We’ve eliminated the tyranny of distance in terms of clinical management, which is very, very important.
“I worked as an emergency-care physician in the rural areas, in places like Rockhampton in Queensland,” says GE’s David Dembo, general manager of Healthcare Solutions, GE Australia. “I have a sense of what it’s like to try to practise medicine where you don’t have the spectrum of specialists available to you. Machine-to-machine logic lets you do tests and send results, almost in real-time to a metropolitan area where an on-hand specialist can read it as fast as if the patient were down in emergency in the metropolitan hospital.” Machines talking to machines, he says, “Removes the illogical expectation that a specialist should have to drive to the facility to be able to look at an image … which is just crazy. MUSE is one way in which we’ve broken down the walls of the hospital, so that it doesn’t matter where the clinician is, so long as they can connect via technology to the image we’ve created.”

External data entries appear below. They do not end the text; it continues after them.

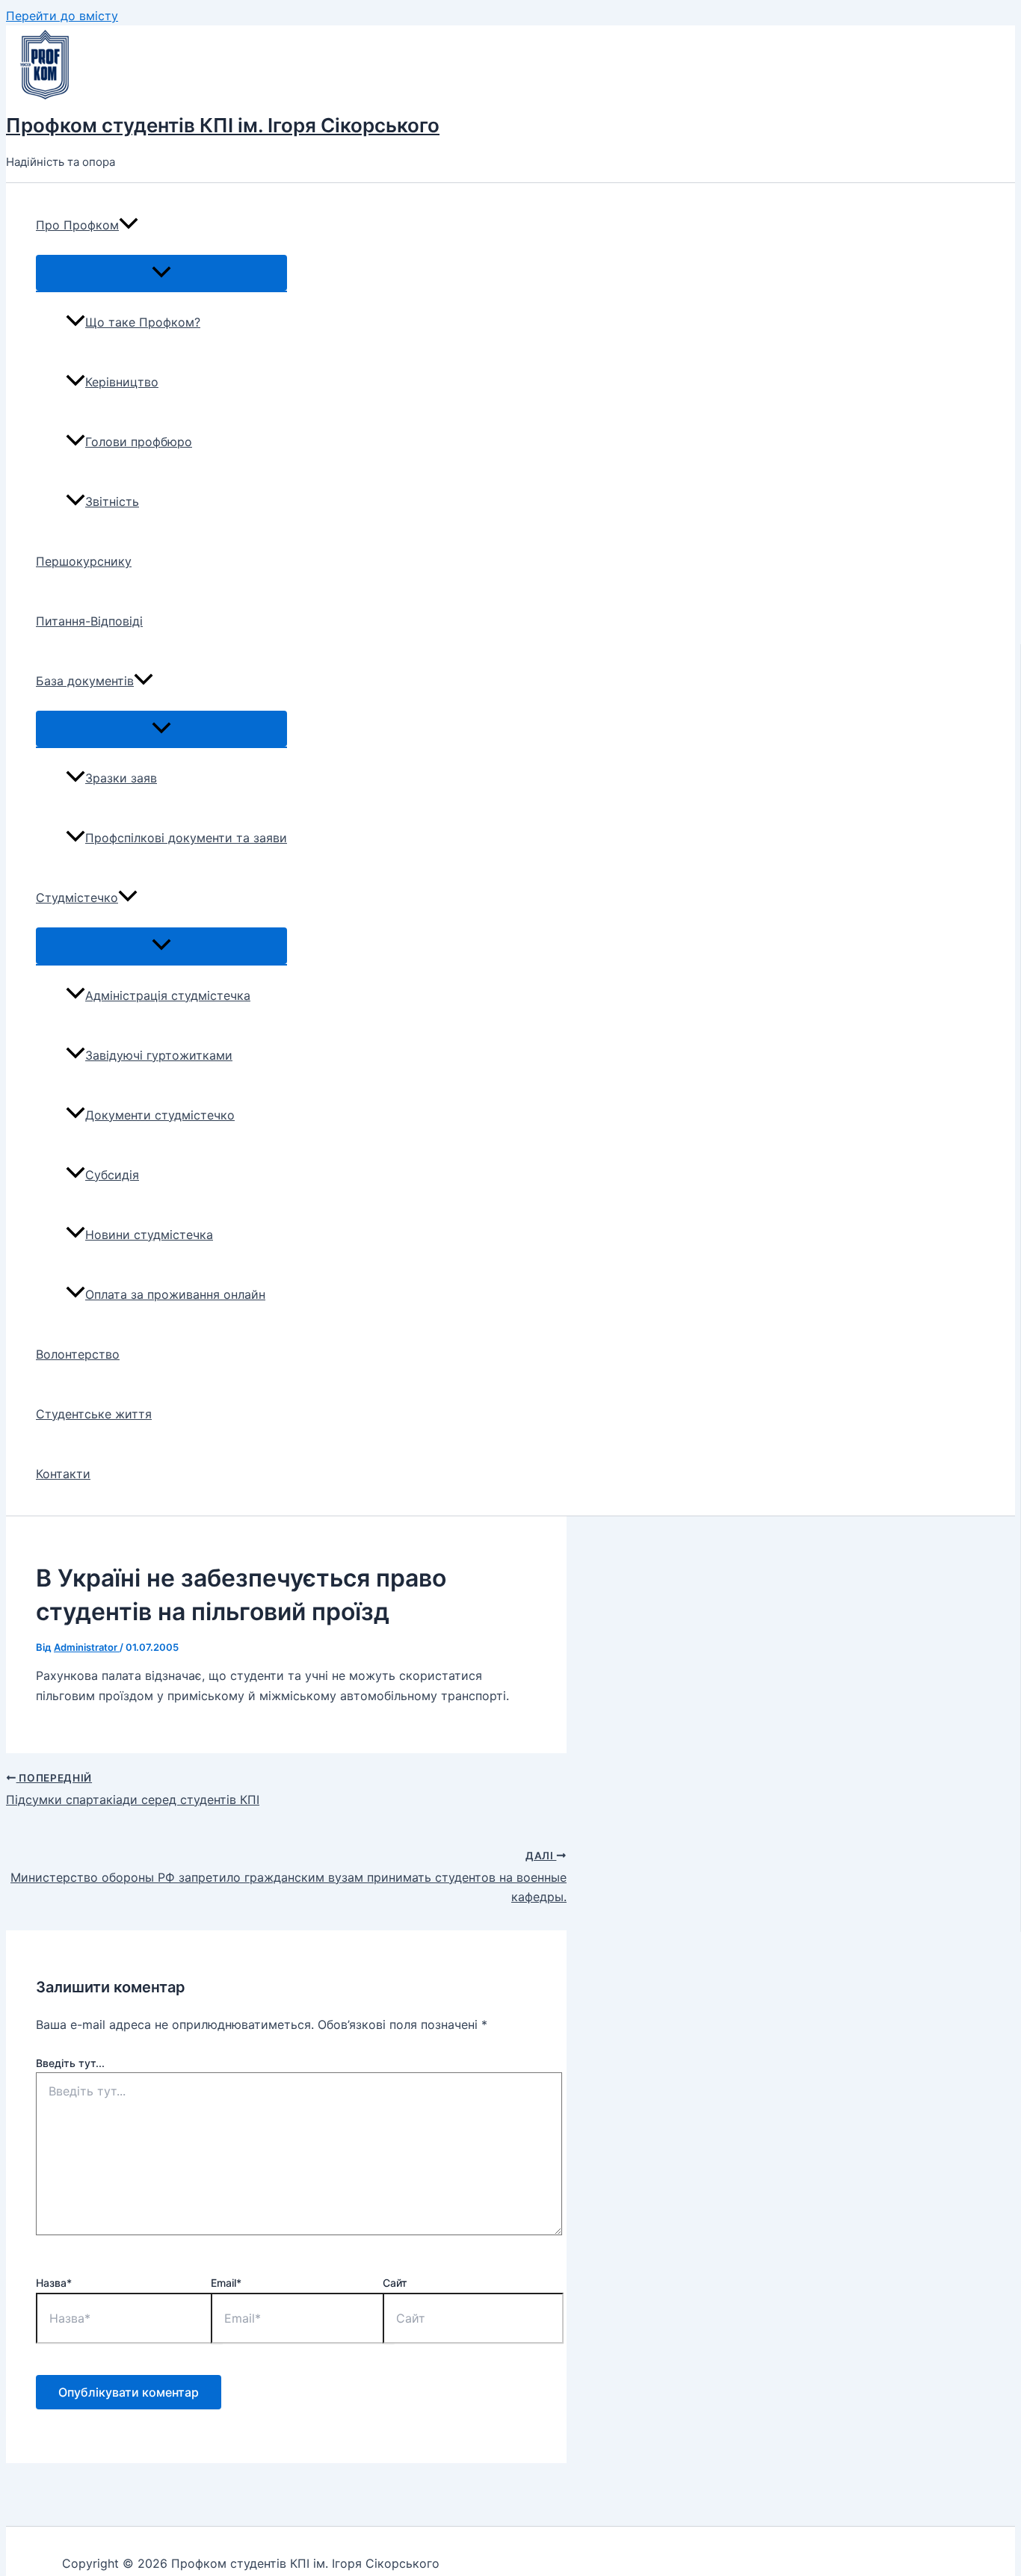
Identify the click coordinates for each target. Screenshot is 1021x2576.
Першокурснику (84, 561)
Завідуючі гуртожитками (158, 1055)
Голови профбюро (138, 441)
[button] (128, 225)
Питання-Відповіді (89, 621)
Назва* (54, 2282)
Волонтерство (78, 1354)
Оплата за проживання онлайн (175, 1294)
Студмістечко (77, 897)
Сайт (395, 2282)
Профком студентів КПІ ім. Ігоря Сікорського (222, 125)
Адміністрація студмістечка (167, 995)
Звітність (112, 501)
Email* (226, 2282)
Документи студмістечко (160, 1115)
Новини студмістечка (149, 1234)
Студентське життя (94, 1413)
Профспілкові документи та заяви (186, 837)
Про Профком (77, 224)
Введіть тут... (70, 2063)
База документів (85, 680)
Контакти (63, 1473)
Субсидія (112, 1174)
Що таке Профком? (142, 322)
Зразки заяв (121, 777)
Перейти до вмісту (62, 15)
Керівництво (121, 381)
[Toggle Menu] (161, 273)
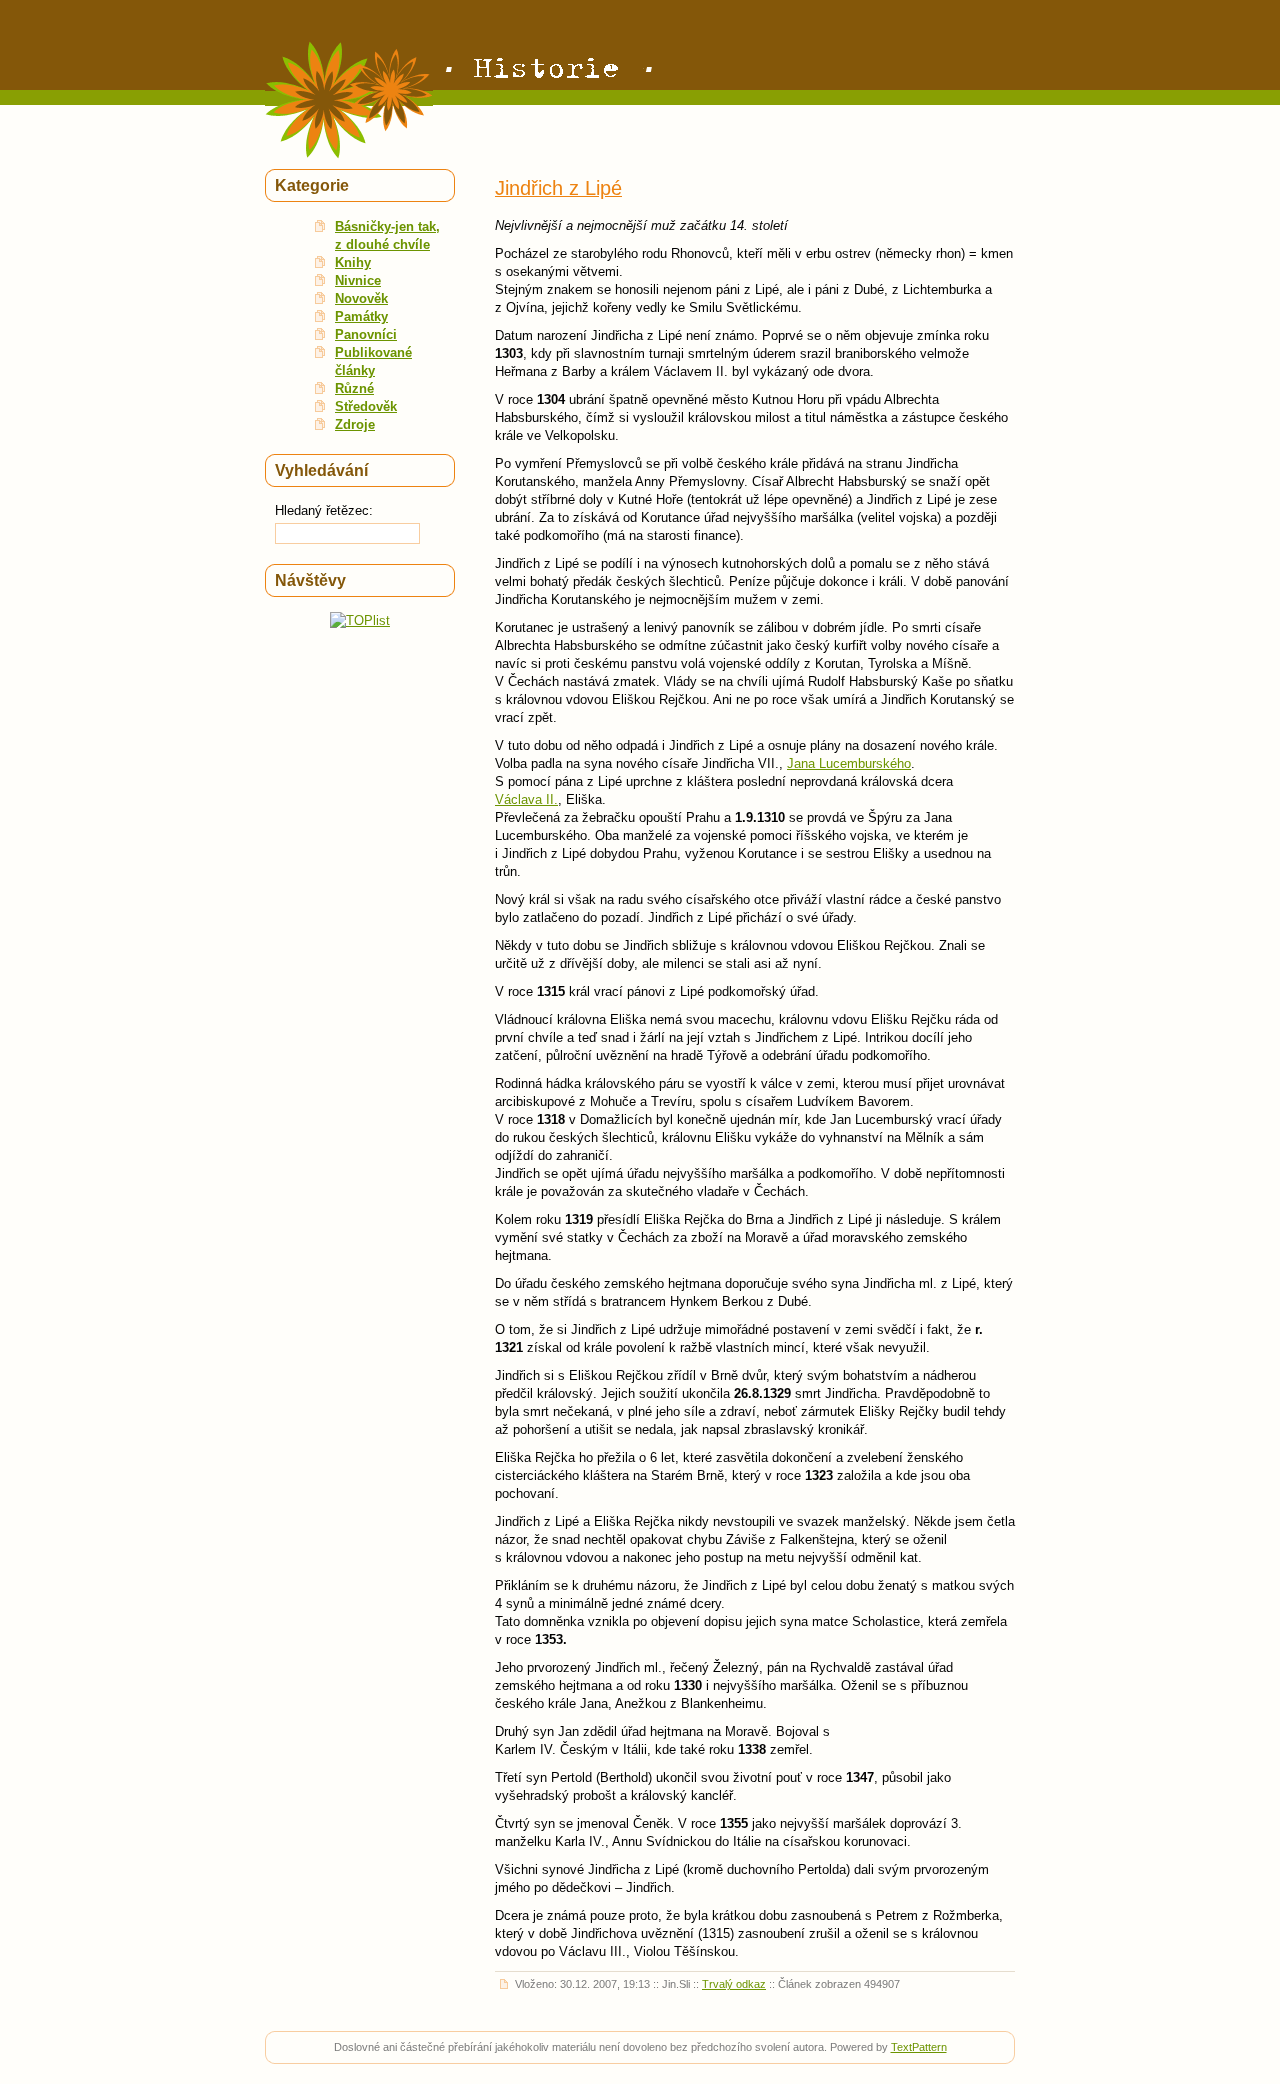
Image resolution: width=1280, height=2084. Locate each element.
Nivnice (358, 280)
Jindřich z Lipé (558, 188)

Tideman says that he’s looking forward to being able to aggregate and share information in large volumes on a continuous basis—“to get information on how people are performing in the system, and how patients are faring in the system”. In the past, that required sifting through paper- and computer-based case notes, but as Australia moves towards electronically stored medical records of all kinds, cracks in the system will be more easily identified. Tideman also anticipates being able to program a system to raise red flags—say, when an acute country-based cardiac patient who shows all signs of needing transfer to a metro hospital is not transferred, it will alert healthcare staff to investigate. “There may be a good reason. The patient might be 95 years old and doesn’t want to go to town. Or they’ve had previous bypass surgery and aren’t suitable for further surgery. But most of the time, those patients should be transferred. So by combining the data and monitoring it all the time, we can put safety checks into the system that haven’t existed before.”
After 14 years in operation, iCCnet is now “embedded in the operation of Country Health SA, with permanent staff and a budget, so we don’t have to go chasing funds all the time,” says Tideman. The Northern Territory has replicated iCCnet’s model, and Western Australia and Victoria are adapting the system to their different geographical needs. In the meantime, GE has adapted its MUSE ECG management system to operate with non-GE machinery, allowing hospitals with other equipment to expand the functionality of their ECG investment.
In South Australia,Tideman says the interoperability of the GE system alone provides accumulated information on long-term outcomes and also on cost effectiveness: “It’s very important that we get data on cost-effectiveness, because it doesn’t cost very much to run the network, and we believe if in South Australia we’re saving 60, 80, 100 lives a year, then the cost benefit is extremely good!”